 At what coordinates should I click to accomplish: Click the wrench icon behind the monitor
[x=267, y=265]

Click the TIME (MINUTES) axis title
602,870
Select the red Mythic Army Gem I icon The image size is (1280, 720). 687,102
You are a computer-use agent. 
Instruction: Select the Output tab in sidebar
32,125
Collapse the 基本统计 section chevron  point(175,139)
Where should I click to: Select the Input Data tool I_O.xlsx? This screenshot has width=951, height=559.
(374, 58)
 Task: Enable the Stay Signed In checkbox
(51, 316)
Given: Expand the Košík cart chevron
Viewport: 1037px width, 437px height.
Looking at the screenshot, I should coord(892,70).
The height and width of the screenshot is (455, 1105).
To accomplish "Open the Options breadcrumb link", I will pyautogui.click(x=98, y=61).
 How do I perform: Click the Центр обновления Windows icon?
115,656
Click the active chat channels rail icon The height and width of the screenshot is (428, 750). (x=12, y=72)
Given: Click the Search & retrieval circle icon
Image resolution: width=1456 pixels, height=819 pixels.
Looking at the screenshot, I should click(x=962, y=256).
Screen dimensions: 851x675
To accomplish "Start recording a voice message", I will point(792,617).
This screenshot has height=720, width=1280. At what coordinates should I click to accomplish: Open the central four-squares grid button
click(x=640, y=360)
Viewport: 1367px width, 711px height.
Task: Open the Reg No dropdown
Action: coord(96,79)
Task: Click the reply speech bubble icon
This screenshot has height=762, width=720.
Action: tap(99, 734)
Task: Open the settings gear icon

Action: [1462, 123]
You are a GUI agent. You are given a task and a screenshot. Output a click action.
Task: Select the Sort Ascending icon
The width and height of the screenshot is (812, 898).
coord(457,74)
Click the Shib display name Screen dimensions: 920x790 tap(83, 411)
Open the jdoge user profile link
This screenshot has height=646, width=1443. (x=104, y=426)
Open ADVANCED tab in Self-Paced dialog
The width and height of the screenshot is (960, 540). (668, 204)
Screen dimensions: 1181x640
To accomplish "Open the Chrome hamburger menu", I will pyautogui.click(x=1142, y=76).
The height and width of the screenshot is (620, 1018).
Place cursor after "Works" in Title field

----

• **Work required**
Looking at the listing above, which lines hold "pyautogui"? Copy every such line.

• **Output below**
To accomplish "Open the Options breadcrumb link", I will pyautogui.click(x=98, y=61).
To accomplish "Open the Chrome hamburger menu", I will pyautogui.click(x=1142, y=76).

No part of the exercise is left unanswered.